# Supplied entries
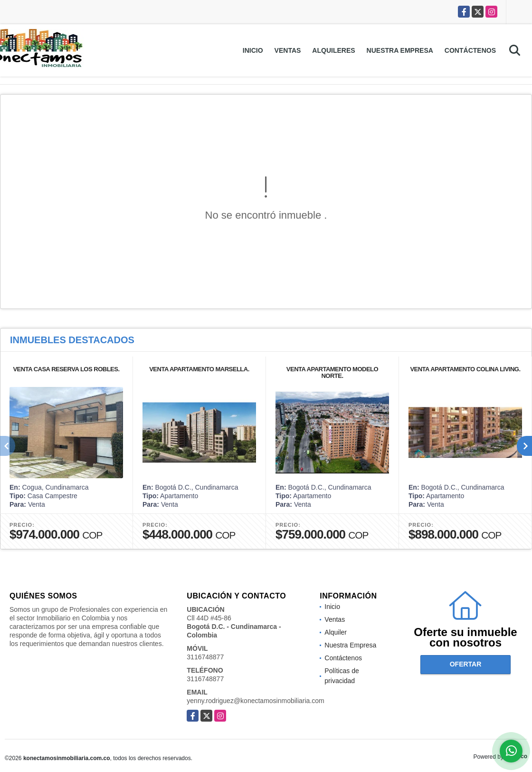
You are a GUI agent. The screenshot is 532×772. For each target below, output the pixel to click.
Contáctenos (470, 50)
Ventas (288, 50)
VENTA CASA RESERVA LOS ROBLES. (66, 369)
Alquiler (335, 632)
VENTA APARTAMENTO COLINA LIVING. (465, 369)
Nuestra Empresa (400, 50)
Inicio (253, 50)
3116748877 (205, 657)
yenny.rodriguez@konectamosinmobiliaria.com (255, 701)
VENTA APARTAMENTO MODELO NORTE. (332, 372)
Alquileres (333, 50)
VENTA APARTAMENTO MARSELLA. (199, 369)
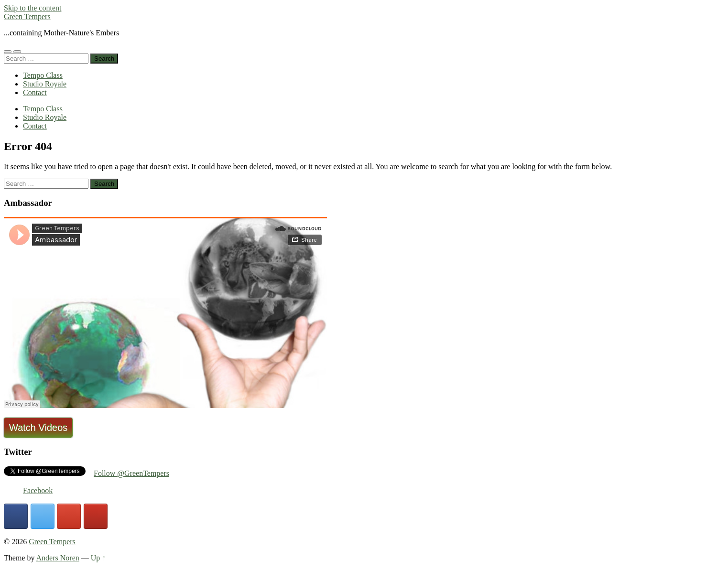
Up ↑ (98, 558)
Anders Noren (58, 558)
* * *
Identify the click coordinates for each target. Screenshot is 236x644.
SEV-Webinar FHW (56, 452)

# What is required
Rewrite everything from the line containing "You are a GUI" down to the line containing "3116748877 (205, 657)", changing "pixel" to "point" and keeping all else the same. Return only those lines.

# Exercise answer
You are a GUI agent. The screenshot is 532×772. For each target below, output the point to click.
Contáctenos (470, 50)
Ventas (288, 50)
VENTA CASA RESERVA LOS ROBLES. (66, 369)
Alquiler (335, 632)
VENTA APARTAMENTO COLINA LIVING. (465, 369)
Nuestra Empresa (400, 50)
Inicio (253, 50)
3116748877 (205, 657)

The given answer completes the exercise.